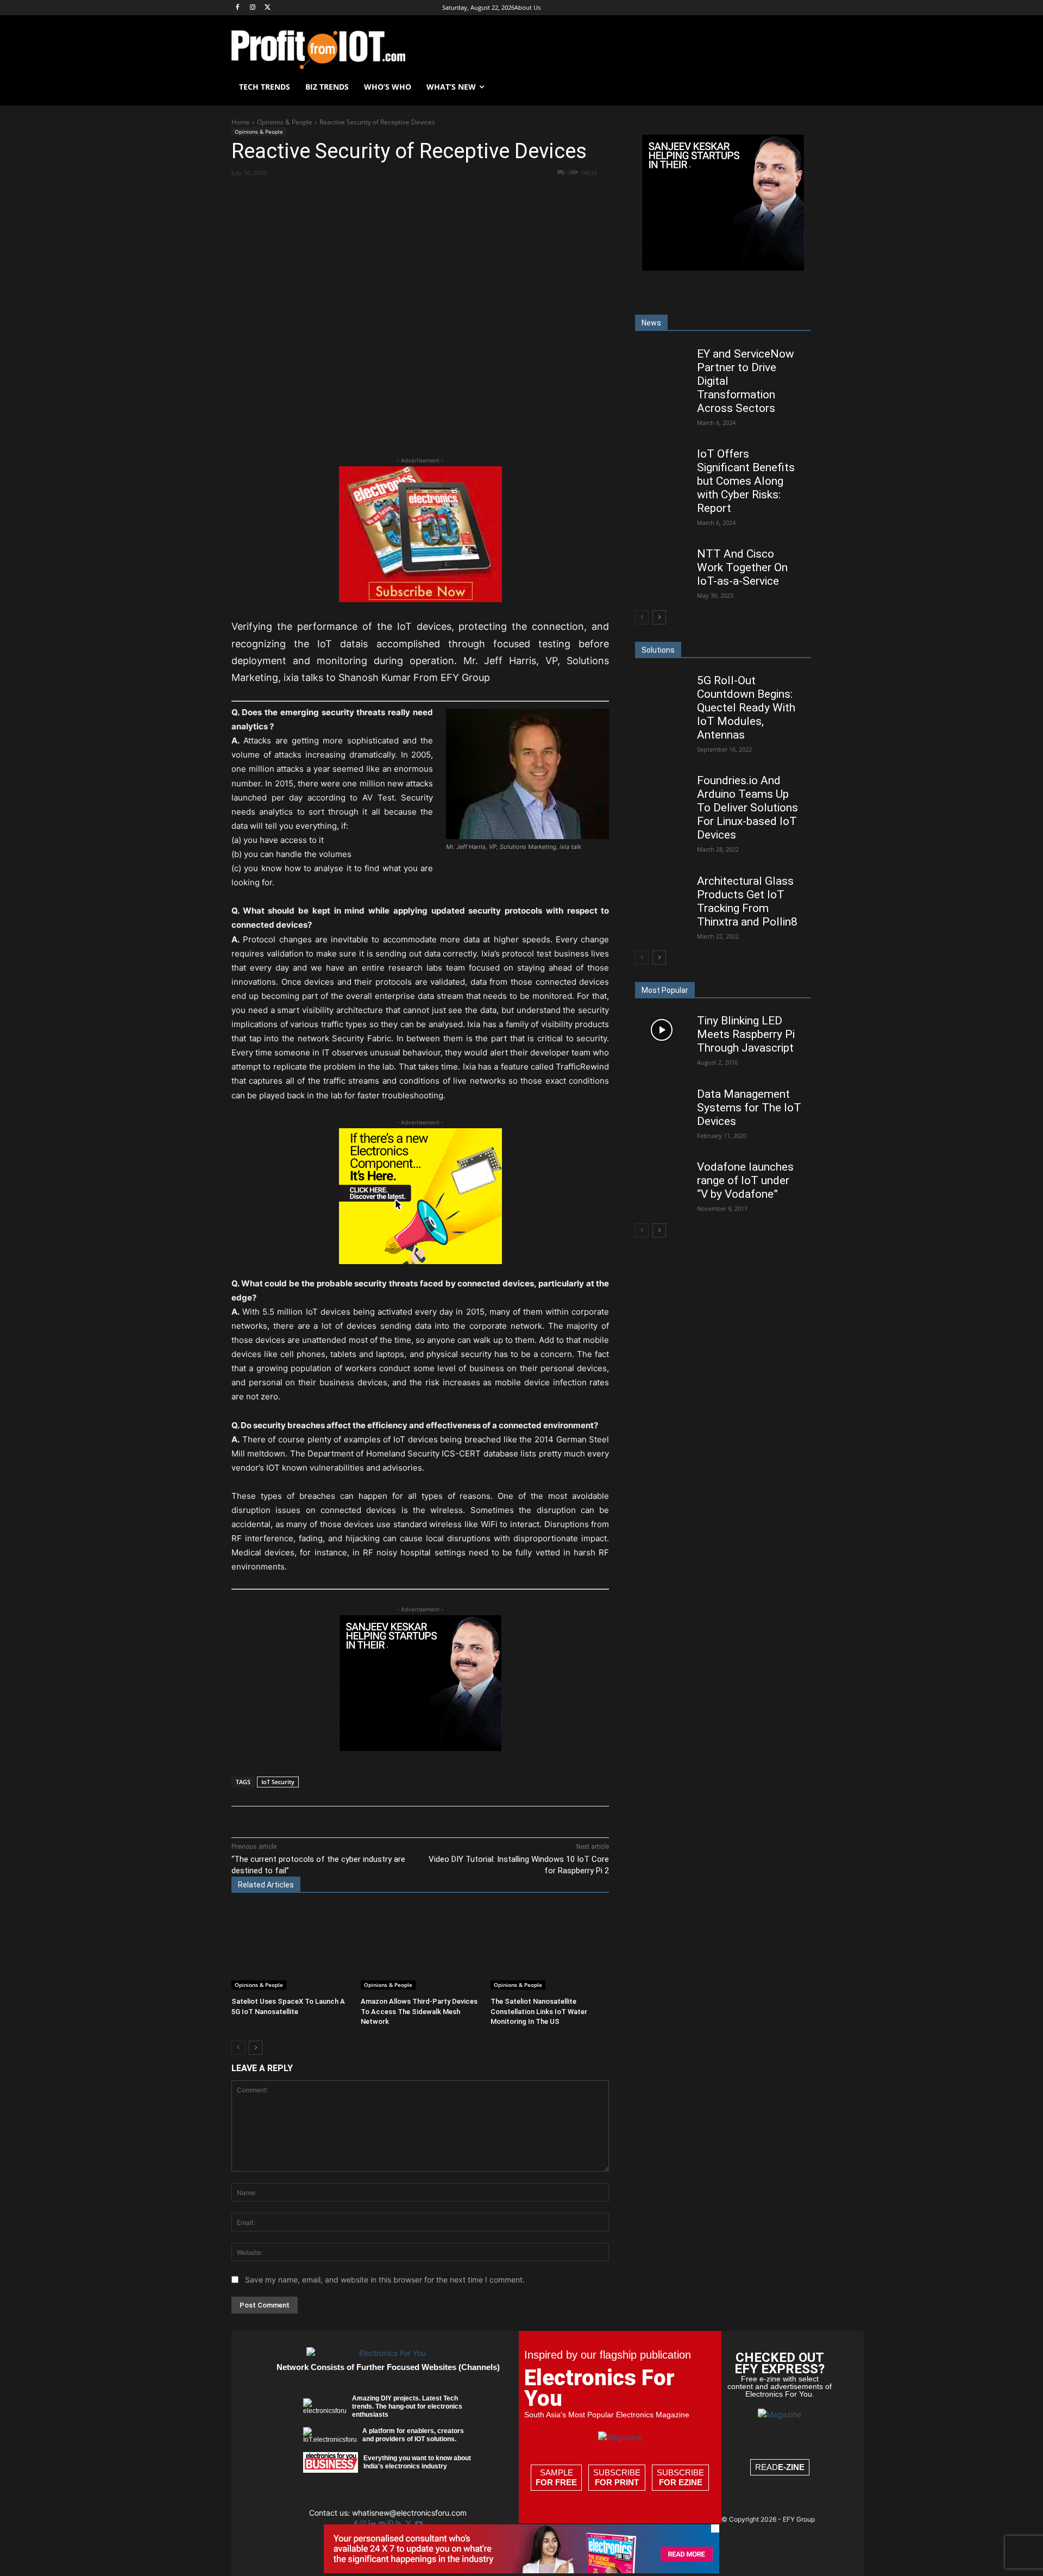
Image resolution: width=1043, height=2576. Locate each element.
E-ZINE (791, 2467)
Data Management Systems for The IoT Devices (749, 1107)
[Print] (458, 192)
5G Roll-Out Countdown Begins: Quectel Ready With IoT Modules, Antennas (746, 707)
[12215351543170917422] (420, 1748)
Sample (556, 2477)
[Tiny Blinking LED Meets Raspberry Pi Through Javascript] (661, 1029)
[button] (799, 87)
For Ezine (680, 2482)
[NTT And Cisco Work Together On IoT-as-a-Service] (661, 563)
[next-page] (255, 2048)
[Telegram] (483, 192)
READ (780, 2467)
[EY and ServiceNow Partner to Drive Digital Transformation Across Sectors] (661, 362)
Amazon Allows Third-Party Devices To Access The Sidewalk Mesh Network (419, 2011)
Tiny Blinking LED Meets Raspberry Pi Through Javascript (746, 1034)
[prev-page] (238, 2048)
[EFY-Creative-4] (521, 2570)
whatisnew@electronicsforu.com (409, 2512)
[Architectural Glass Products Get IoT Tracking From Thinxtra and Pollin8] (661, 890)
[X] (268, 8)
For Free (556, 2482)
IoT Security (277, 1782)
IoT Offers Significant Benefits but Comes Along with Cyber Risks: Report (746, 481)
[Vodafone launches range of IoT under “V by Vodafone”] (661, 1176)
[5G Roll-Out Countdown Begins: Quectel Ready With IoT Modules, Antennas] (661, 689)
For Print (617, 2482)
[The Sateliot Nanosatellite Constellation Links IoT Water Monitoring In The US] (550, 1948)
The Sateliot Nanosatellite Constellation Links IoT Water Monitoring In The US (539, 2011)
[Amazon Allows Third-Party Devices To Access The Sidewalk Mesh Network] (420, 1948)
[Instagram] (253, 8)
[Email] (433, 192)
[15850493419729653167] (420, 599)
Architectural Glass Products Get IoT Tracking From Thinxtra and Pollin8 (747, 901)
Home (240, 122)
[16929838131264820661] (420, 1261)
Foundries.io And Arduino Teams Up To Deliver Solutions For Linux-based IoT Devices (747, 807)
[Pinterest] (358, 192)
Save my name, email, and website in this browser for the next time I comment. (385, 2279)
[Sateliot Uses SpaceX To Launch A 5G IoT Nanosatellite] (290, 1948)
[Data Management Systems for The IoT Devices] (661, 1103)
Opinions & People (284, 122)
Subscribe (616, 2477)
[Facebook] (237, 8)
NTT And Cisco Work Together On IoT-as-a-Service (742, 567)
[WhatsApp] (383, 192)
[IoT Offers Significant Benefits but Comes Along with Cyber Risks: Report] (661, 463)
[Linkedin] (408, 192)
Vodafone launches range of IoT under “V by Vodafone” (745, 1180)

==============================

What the exercise asks: Only these are to be transcribed: the line with "[Instagram] (253, 8)" and every line after it through the last line of the entries, each exactly.

Task solution:
[Instagram] (253, 8)
[Email] (433, 192)
[15850493419729653167] (420, 599)
Architectural Glass Products Get IoT Tracking From Thinxtra and Pollin8 (747, 901)
Home (240, 122)
[16929838131264820661] (420, 1261)
Foundries.io And Arduino Teams Up To Deliver Solutions For Linux-based IoT Devices (747, 807)
[Pinterest] (358, 192)
Save my name, email, and website in this browser for the next time I comment. (385, 2279)
[Sateliot Uses SpaceX To Launch A 5G IoT Nanosatellite] (290, 1948)
[Data Management Systems for The IoT Devices] (661, 1103)
Opinions & People (284, 122)
Subscribe (616, 2477)
[Facebook] (237, 8)
NTT And Cisco Work Together On IoT-as-a-Service (742, 567)
[WhatsApp] (383, 192)
[IoT Offers Significant Benefits but Comes Along with Cyber Risks: Report] (661, 463)
[Linkedin] (408, 192)
Vodafone launches range of IoT under “V by Vodafone” (745, 1180)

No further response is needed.